Open DanielMorales9 opened 1 month ago
Hmmm, for streaming mode there should be one RecordWriterManager per bundle so I don't think there should be multiple threads trying to access one instance.
But it is weird. If you're writing to one destination with no partitions, there should be exactly one writer per bundle at any given time. Perhaps old writers are not closing properly? Can you check if you have any logs for "Encountered an error when closing data writer..." (line 118)?
P.S. are you running at Beam HEAD? We recently merged a change that adds a static table cache (#32686), so it should be loaded only once per RecordWriterManager
Currently running a pipeline to try to repro your error:
Map<String, Object> config =
ImmutableMap.<String, Object>builder()
.put("table", table)
.put("catalog_name", "test")
.put("catalog_properties",
ImmutableMap.<String, String>builder()
.put("warehouse", warehouse)
.put("gcp_project", "apache-beam-testing")
.put("gcp_location", "us-central1")
.put("catalog-impl", "org.apache.iceberg.gcp.bigquery.BigQueryMetastoreCatalog")
.build())
.put("triggering_frequency_seconds", 5)
.build();
Schema taxiSchema =
Schema.builder()
.addStringField("ride_id")
.addInt32Field("point_idx")
.addDoubleField("latitude")
.addDoubleField("longitude")
.addStringField("timestamp")
.addDoubleField("meter_reading")
.addDoubleField("meter_increment")
.addStringField("ride_status")
.addInt32Field("passenger_count")
.build();
Pipeline q = Pipeline.create(options);
q
.apply(PubsubIO.readStrings().fromTopic("projects/pubsub-public-data/topics/taxirides-realtime"))
.apply(JsonToRow.withSchema(taxiSchema))
.apply(Managed.write(Managed.ICEBERG).withConfig(config));
q.run();
Will let it run for some time. The throughput is sitting at ~2k rows per second.

» **GOAL A**
Answer these about the Beam thread, one answer per line:
(i) What pull request number added the static table cache?
(ii) What value does the config set for "triggering_frequency_seconds"?
(iii) At what throughput is the test pipeline sitting?

» **PROVIDED INFORMATION**
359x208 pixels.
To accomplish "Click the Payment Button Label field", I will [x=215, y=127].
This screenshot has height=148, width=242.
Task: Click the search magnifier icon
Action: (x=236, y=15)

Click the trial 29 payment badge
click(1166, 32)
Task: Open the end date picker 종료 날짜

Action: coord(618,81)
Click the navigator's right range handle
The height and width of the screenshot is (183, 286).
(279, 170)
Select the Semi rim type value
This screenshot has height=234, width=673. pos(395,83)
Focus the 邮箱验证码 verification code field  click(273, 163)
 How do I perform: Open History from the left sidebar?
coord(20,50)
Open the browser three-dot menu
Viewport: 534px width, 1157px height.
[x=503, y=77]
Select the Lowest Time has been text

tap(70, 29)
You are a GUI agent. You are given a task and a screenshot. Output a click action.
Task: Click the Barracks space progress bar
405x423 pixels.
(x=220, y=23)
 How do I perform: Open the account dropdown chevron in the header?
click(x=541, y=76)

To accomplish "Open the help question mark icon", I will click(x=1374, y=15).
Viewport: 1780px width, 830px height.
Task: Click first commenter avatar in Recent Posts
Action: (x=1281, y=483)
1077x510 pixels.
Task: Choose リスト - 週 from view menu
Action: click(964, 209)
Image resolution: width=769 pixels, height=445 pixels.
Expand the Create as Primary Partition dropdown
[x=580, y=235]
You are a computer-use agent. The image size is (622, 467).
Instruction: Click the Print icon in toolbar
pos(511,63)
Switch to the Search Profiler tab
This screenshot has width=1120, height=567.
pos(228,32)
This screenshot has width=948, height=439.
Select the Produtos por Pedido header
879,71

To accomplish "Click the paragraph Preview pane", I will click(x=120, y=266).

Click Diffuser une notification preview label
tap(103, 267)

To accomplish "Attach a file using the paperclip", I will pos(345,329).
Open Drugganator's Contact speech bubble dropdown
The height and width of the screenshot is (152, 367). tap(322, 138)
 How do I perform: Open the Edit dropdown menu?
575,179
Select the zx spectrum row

» **GOAL B**
In the records, swap "Select" for "Choose" from the line holding "Select the Semi rim type value" through the line holding "click(x=541, y=76)", inclusive, leaving everything else unchanged. Give back only those lines.

» **WORKED SOLUTION A**
(i) #32686
(ii) 5
(iii) About 2k rows per second

» **WORKED SOLUTION B**
Choose the Semi rim type value
This screenshot has height=234, width=673. pos(395,83)
Focus the 邮箱验证码 verification code field  click(273, 163)
 How do I perform: Open History from the left sidebar?
coord(20,50)
Open the browser three-dot menu
Viewport: 534px width, 1157px height.
[x=503, y=77]
Choose the Lowest Time has been text

tap(70, 29)
You are a GUI agent. You are given a task and a screenshot. Output a click action.
Task: Click the Barracks space progress bar
405x423 pixels.
(x=220, y=23)
 How do I perform: Open the account dropdown chevron in the header?
click(x=541, y=76)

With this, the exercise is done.